The failure of the response to persist in spite of
recirculation suggested an increase in viscosity, rather than a vasomotor
response. This hypothesis was confirmed by direct microscopic examination of
the small vessels in the lung. Agglutination of red cells with plugging of
vascular channels in the lung was seen to follow the injection of concentrated
radio-opaque agents in spite of heparinization. A moving picture illustrating
this phenomenon will be shown.
These findings help to explain why the morbidity of
cardioangiography is known to be greatest in patients with restricted pulmonary
blood flow.
28. Physiological Response of
the Coronary Circulation to Unilateral Pulmonary Artery Ligation.
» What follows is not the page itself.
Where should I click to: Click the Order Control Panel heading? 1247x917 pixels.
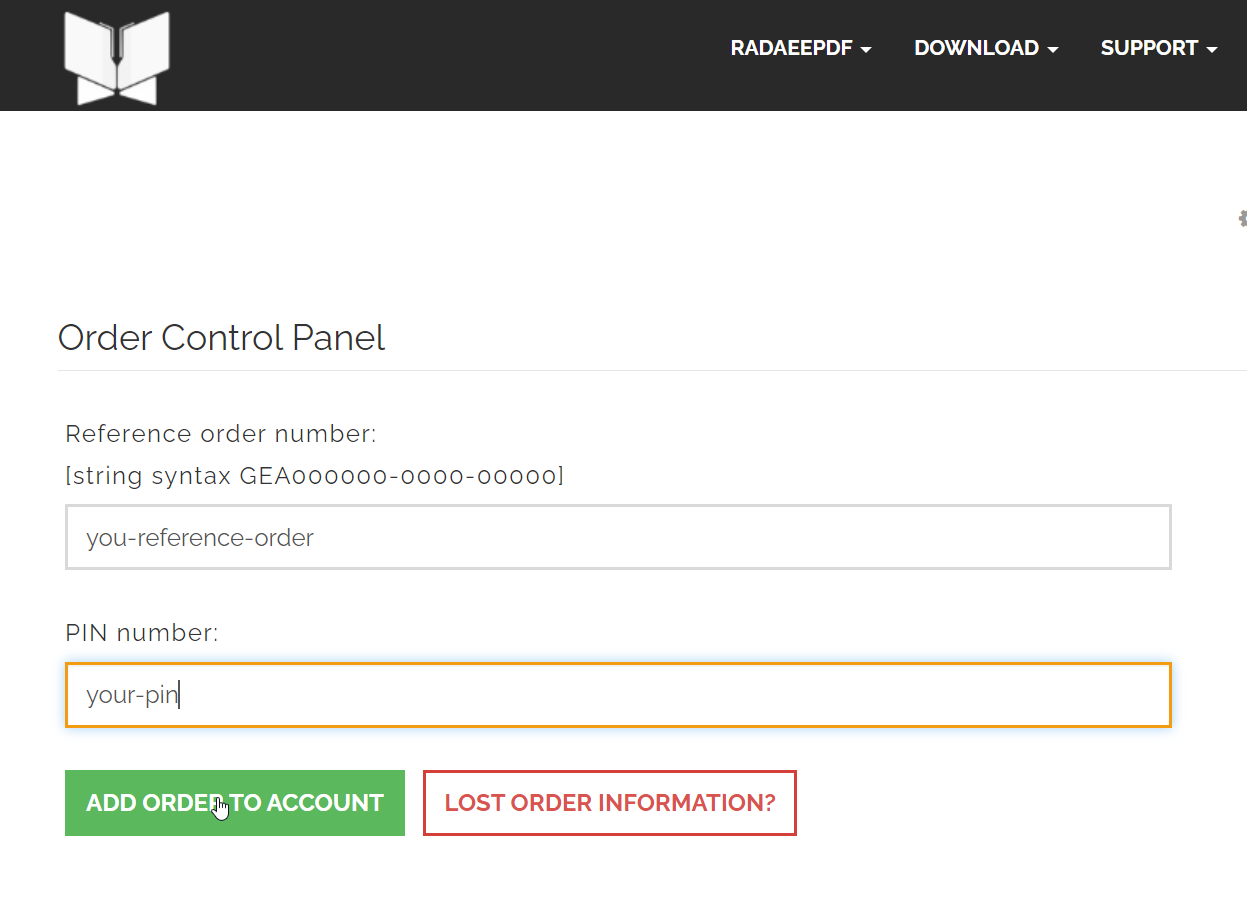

James B. Littlefield (by invitation), Phyllis R. Ingram (by invitation),
and William H. Muller, Jr., Charlottesville, Va.
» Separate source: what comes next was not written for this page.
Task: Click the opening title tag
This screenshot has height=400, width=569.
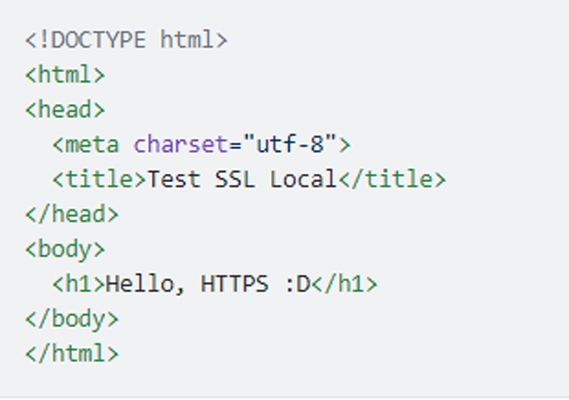Action: tap(99, 179)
Previous studies in dogs with left pulmonary artery
ligation (producing extensive collateral pulmonary circulation) revealed the
inability initially to arrest the heart with potassium for more than 10
minutes. Bronchial artery casts consistently demonstrated plastic (10%) in the
left coronary artery, when injection was made only into the doubly
clamped descending aorta.
A method of investigation was then devised (employing
total cardiopul-monary bypass with aortic and pulmonary artery occlusion) to
separate the left auricular return from the coronary circulation. This
technique completely isolated a short segment of the ascending aorta containing
the coronary ostia. Acute studies in a series of dogs with left pulmonary
artery ligation from 3 to 19 months were investigated and compared with normal
controls. Vascular pressures and flows, oxygen saturation, angiography and
plastic cast studies were made.
RESULTS:
Before Bypass. The
coronary sinus flow was greater in the high collateral flow dogs (controls 40,
others 118 cc/min.).
Total Bypass. The
coronary sinus pressure and flows were the same in both groups but right
auricular flow increased in the dogs with unilateral pulmonary artery ligation
(controls 22, others 60 cc/min.).
Total Bypass, Elective Cardiac Arrest. Pulmonary artery and aorta were occluded. Controls
showed coronary sinus and coronary artery pressure below 7 mm. Hg, with no
coronary sinus flow. Ligated pulmonary artery dogs demonstrated coronary
artery pressures of 44 mm. Hg; right heart flows of 320 cc/min.; left auricular
flows 530 cc/min. (controls 36); and during aortic occlusion without
cardioplegia normal cardiac rhythm continued 23 to 83 minutes (controls 15).